Other Stains: Other compounds, such as methylamine tungstate and uranyl formate, are also used. Methylamine tungstate, for example, is known to be gentler on delicate structures than PTA and is sometimes preferred for viruses and macromolecules.Procedure and Workflow for TEM Visualization
The negative staining workflow is designed for simplicity and speed. The basic procedure involves applying the viral sample to a support substrate, followed by the application of the stain. Key steps often include:
Grid Preparation: The virus sample must be adsorbed onto a support film, typically a carbon-coated copper grid, which serves as the specimen holder. Grids are often pre-treated, for example, by glow discharge or using agents like Alcian Blue, to increase their hydrophilicity and improve the even adsorption of the aqueous sample.
Sample Adsorption: A small drop of the viral suspension, prepared in a suitable, non-interfering buffer (like HEPES or ammonium acetate) or distilled water, is placed on the grid’s surface for a short incubation period, typically 10 to 60 seconds. Phosphate buffers are generally avoided as they can precipitate with uranyl salts, leading to crystallization that obscures the specimen.
Washing and Staining: Excess fluid is removed by wicking with filter paper, and the grid is then immediately exposed to a drop of the heavy metal negative stain. This can be done via a single-droplet method (mixing sample and stain) or a sequential two-droplet method (sample adsorption, washing, then staining). The stain is allowed to sit for a short period—often 30 to 90 seconds—to fully penetrate and surround the adsorbed particles.
Drying: The final, crucial step involves wicking away the excess stain with filter paper, leaving only a thin sheen of the stain solution to dry in place. The grid is then air-dried at room temperature. This air-drying process is what allows the heavy metal salts to crystallize and form the dense, amorphous cast around the viral particle.

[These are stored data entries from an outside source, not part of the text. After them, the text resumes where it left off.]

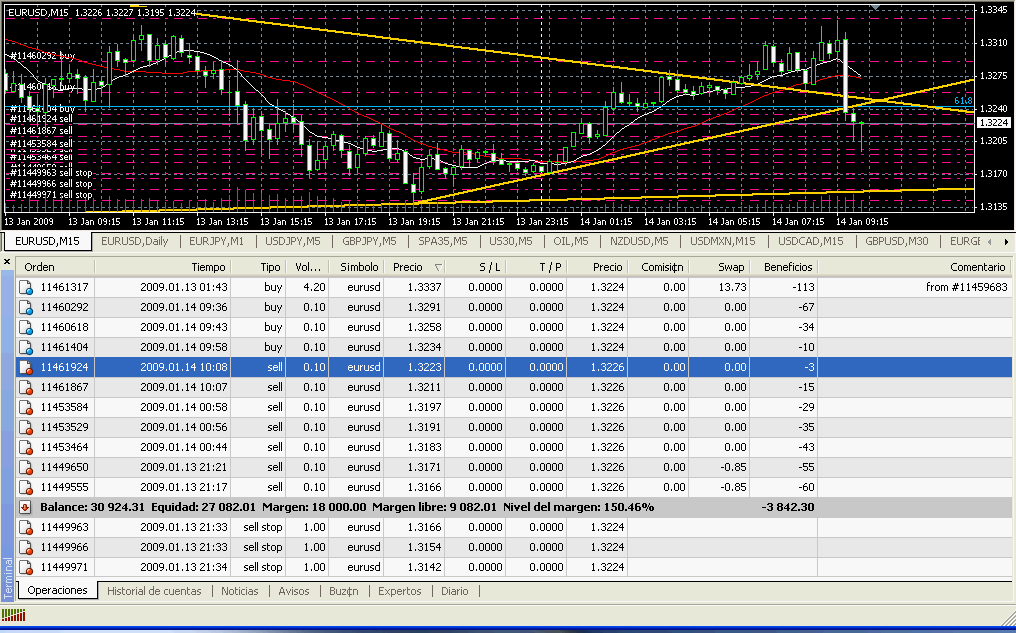Click the buy order icon for 11461317
Image resolution: width=1016 pixels, height=633 pixels.
[27, 287]
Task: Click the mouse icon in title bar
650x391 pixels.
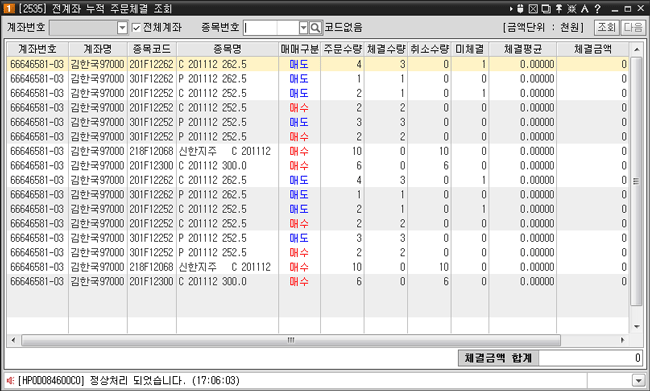Action: pos(520,9)
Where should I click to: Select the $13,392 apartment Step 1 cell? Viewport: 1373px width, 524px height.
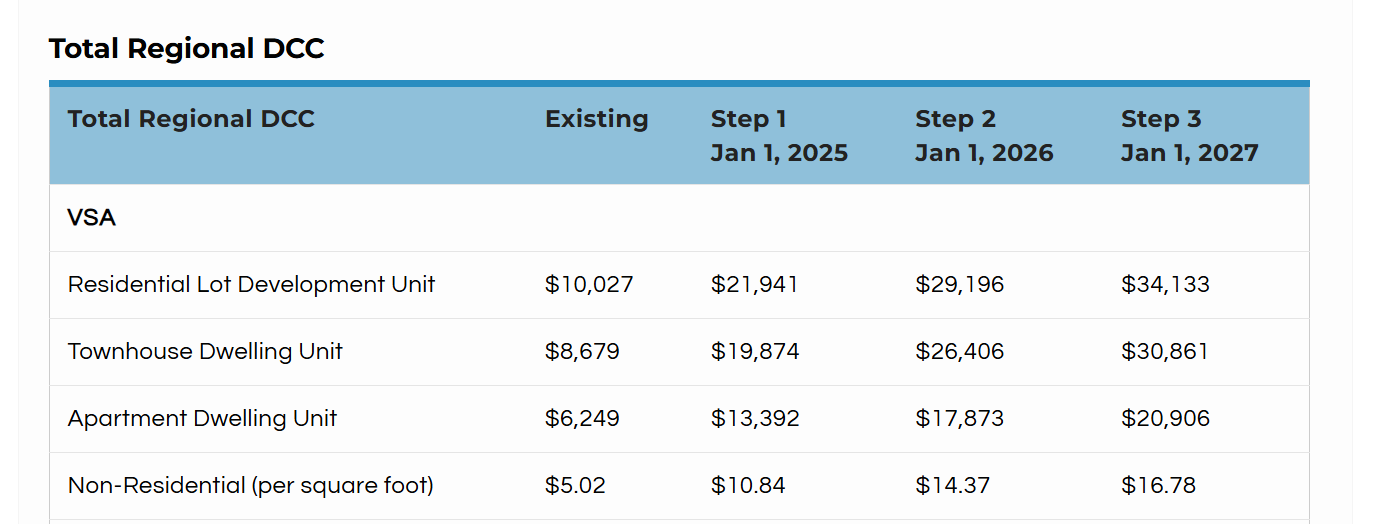(755, 419)
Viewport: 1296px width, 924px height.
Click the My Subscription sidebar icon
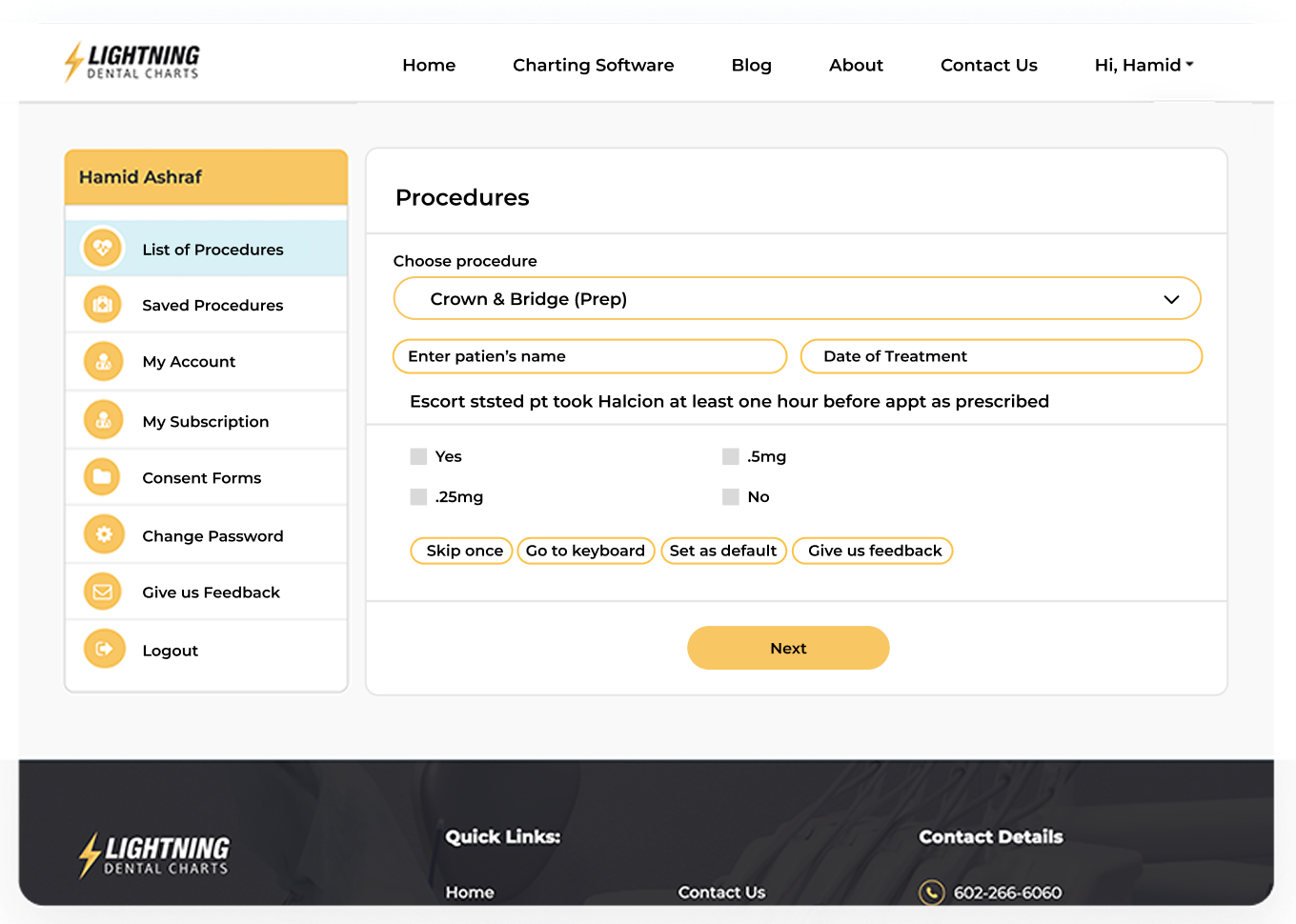tap(103, 420)
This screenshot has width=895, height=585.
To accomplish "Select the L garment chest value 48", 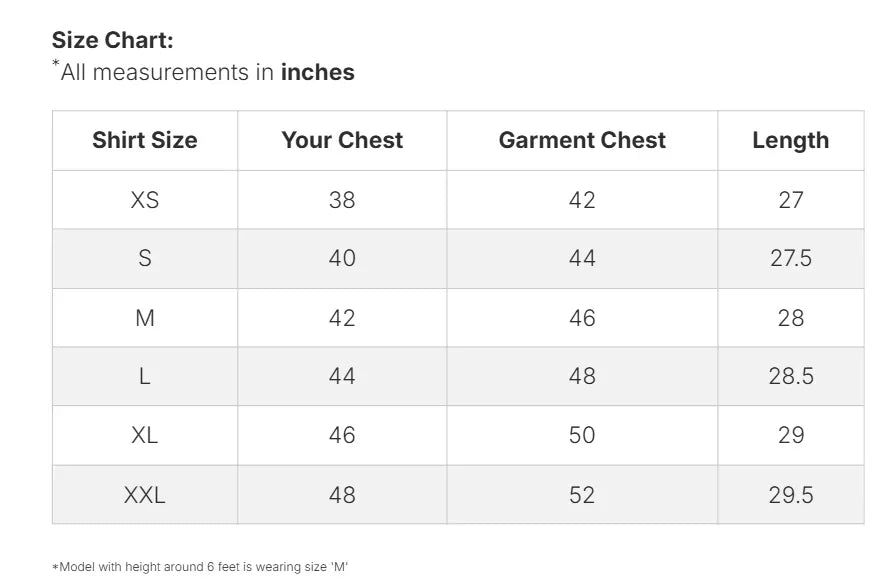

Applications and Role in Structural Biology
Negative staining remains an indispensable tool for a number of reasons. For clinical virology, negatively stained preparations from lesion material or scabs provide a valuable, rapid method for assisting in the diagnosis and identification of large viruses, such as poxviruses, by allowing immediate visualization of their characteristic shape and size under the TEM. In research, its applications are widespread. It is used to quickly assess the purity, integrity, and aggregation state of purified viral particles and protein complexes before proceeding to more complex and resource-intensive techniques like cryo-electron microscopy (cryo-EM). By clearly outlining the viral surface, it helps researchers identify the organization of capsomers, the presence of envelopes, and the integrity of appendages like flagella or fibers. The speed and simplicity of the technique make it a foundational first step in almost all structural studies involving biological nanoparticles.
Limitations and Potential Artifacts
Despite its utility, negative staining is not without limitations. A key drawback is the limited resolution, typically restricted to approximately 20 Å. This is often insufficient for resolving fine atomic detail. The air-drying step is also a significant concern, as the high surface tension of the liquid stain can cause fragile biological structures, particularly enveloped viruses, to flatten, collapse, or distort, leading to structural artifacts. Furthermore, because the TEM image is a two-dimensional projection of a three-dimensional object, the superimposition of features from the top and bottom surfaces of a complex structure can make interpretation difficult. In cases where regularly repeating units, such as capsomers, are slightly misaligned on the top and bottom surfaces, an optical illusion known as a moiré pattern can result, potentially leading to false interpretations of the particle’s ultrastructure. Therefore, while a powerful initial tool, negative staining is often used in conjunction with high-resolution techniques like cryo-EM for a comprehensive understanding of viral structure.